In The Pale Light

[10.03.99] » by H.L.


         As soon as I turned fifteen years old, Bishop Stone told me I am old enough to join the rank of the Etone. But after thinking it through I decided to refuse his suggestion, or at least delay it for a while. I didn't feel I was ready for such a radical, final step into the services of the church. True, I was tempted before to make a move, to envelope myself with the Holy aura, to give myself up with a finality. After all, the last three years of my life had been linked to the church, and I served it faithfully; and an Etone was one of the highest and most important ranks that could be achieved by anyone. It was rather difficult to become an Etone too, especially at such a young age, and Bishop Stone threw this once in a lifetime opportunity my way with complete confidence. But I didn't take advantage of it.
         I tried to think over all the reasons why I should have refused this offer, but I couldn't settle on one unified cause in my mind. I think it was a confused mix of several factors, all entangled together. I didn't feel ready for this step, perhaps out of pride in my personal independence, one I cultivated after my father abandoned us. Or perhaps it was because I knew that this offer was feasible because of my superior gunmanship, taught to me by that damned bastard, Josiah my father, rather than any special virtue on my part. If I had to owe HIM this opportunity, it would just not feel as right, or taste as sweet. Or perhaps it was because that I felt that, deep within my soul, I was just not good enough to merit such honor. I was simply not ready.
         So I delayed an opportunity to make a lot of money and win respect from my superiors. It proved to be a bad move. The meager salary won to me by my services to the church was growing thinner due to some bad times; the low-level clerics were the ones whose salary was cut first. A saying rang inside my mind, something my father perhaps said: "Never be on the bottom rung of the ladder." At that time I could have gone to Bishop Stone and told him I changed my mind, but the making of an Etone was a ritualistic celebration that came only a few times a year and required a special grant. I had missed this opportunity for several more weeks.
         Things went from bad to worse for myself and Primera, my sister. We lived inside a little apartment cell not far from the church grounds, inside the city. Primera was mute. She couldn't go to school, and I placed her in a special child's care center, where, the women told me, she sat all day staring at some picture books. At night I took her home and gave her food from our quickly dwindling stores. I think that at those times I was grateful for the first time that she couldn't complain about the situation.
         I could have asked for Bishop Stone's help, but I didn't. It was pride again, a pride I probably inherited from my father. Everything that was dark and wrong in my life I attributed to him; everything wrong about me, everything for which I knew I could be blamed, I thought had stemmed from my resemblance to HIM. Pride is a sin, and I knew that it was. Pride is what prevented me from becoming an Etone, and now I was paying for that pride; and so was Primera. At the church they noticed and asked me questions. "Billy, you are so thin. Are you all right?" "Yes, thank you, I'm feeling fine." "Billy you are pale; are you sick?" "No, I'm all right. It's just a little fatigue." I worked harder to prove to them that nothing was wrong. That pride again. I was deep inside sin at that time, without realizing it.

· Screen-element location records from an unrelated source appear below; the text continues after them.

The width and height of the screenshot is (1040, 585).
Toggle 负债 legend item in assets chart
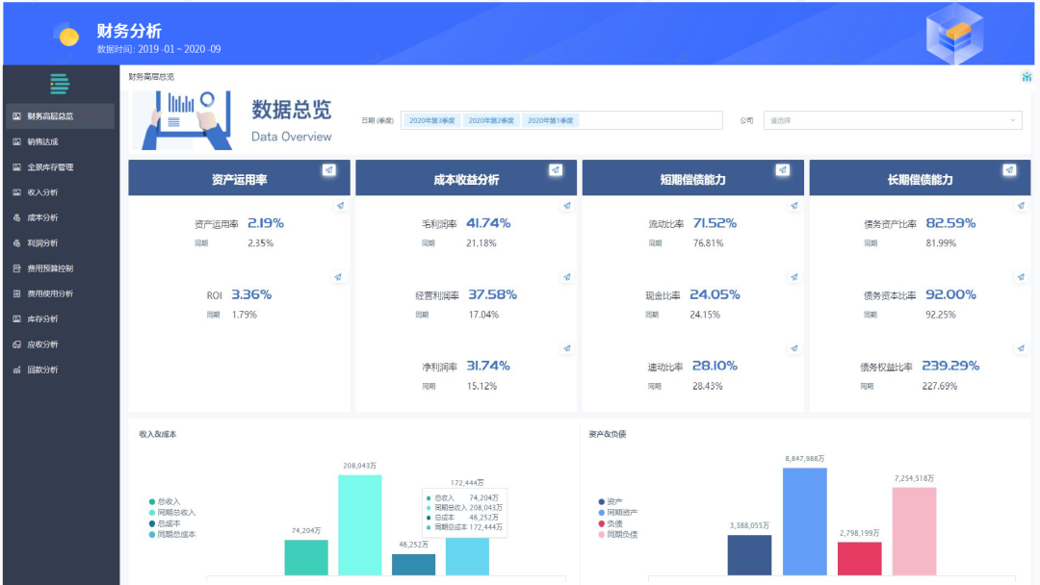point(613,523)
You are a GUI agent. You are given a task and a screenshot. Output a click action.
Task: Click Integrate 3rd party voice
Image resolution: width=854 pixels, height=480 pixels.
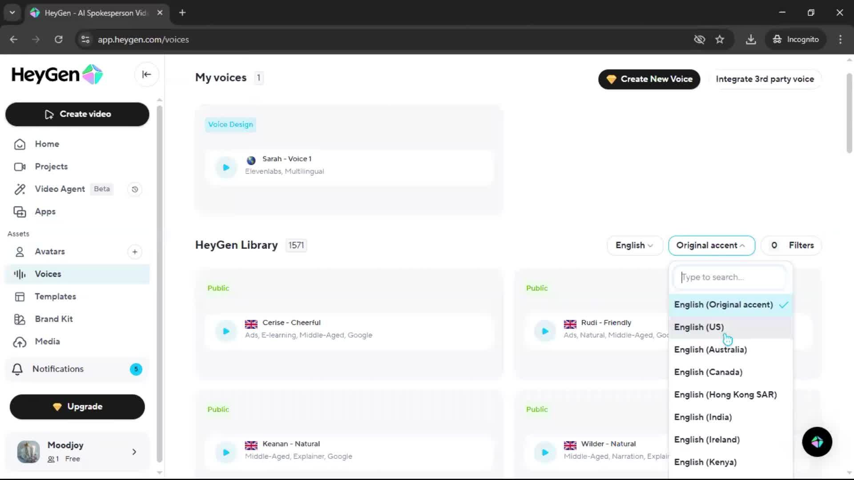(x=765, y=79)
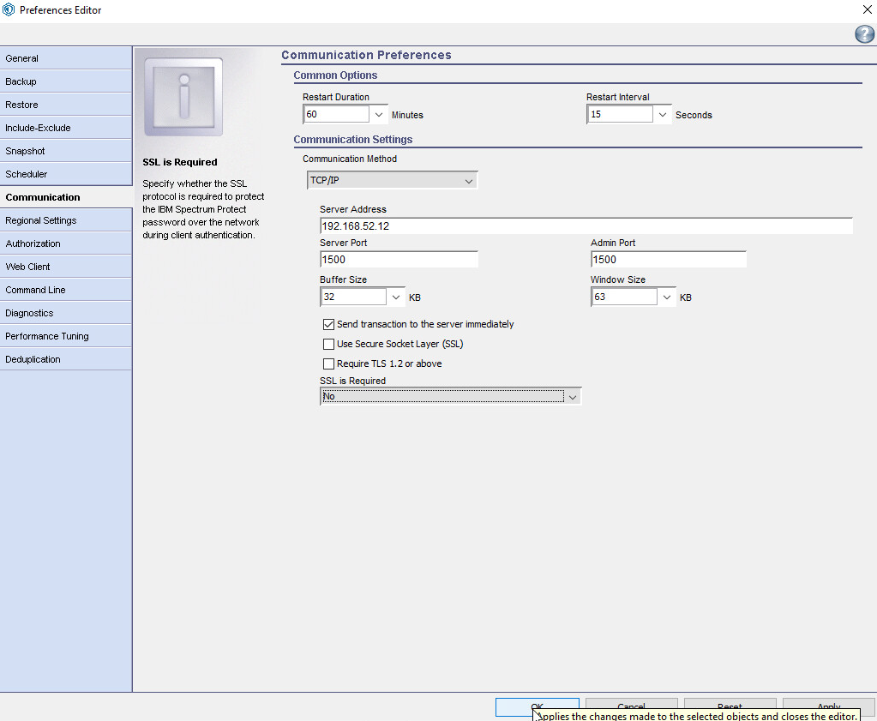Image resolution: width=877 pixels, height=721 pixels.
Task: Click the help question mark icon
Action: [864, 34]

         Proof of this came in my near downfall. Now that I think back to it, I don't feel the shame quite as much. I regard it as, simply, the final test, to open my eyes and clarify my vision to what I was, or had become. It illuminated the true path for me, but because of my pride, it came through my near degradation. A necessary test to break my soul into the true understanding.
         That night, the gnawing hunger inside me drove me outside my small cell of a house. I saw Primera safely into bed asleep, after giving her the last morsel of bread in our empty cabinet. It was not enough, but she only cried a little in hunger and then fell asleep. I had no food left to satisfy my own appetite. It was worst for me at that time, because, though I've never been tall, I was growing my last few inches, and my body demanded much more fuel than that with which it was supplied. I tried to say an evening prayer, but the words didn't sound right. All I could sense was my own hunger, gnawing me inside, my own physical need. I left the house and locked the door behind me, and descended into the gas-lit streets, wishing to move, get away from something; to occupy myself in order to forget myself. All the way down the street I made calculations for the next week, wondering where the money would come to sustain us.
         I ended up inside a bar. I don't think I even understood where I was at first, because I was too occupied with my own thoughts. I didn't even have enough money for a drink, so I just seated myself at a table, probably more out of sheer exhaustion than anything else; I usually rose at five o'clock every morning in order to attend my clerical duties and came home at seven every evening. Briefly, through the orange haze of the bar, I wondered how I'll have the strength to rise tomorrow. Primera would be all right; the women will give her food in the nursery. But clerks were expected to eat little and work hard.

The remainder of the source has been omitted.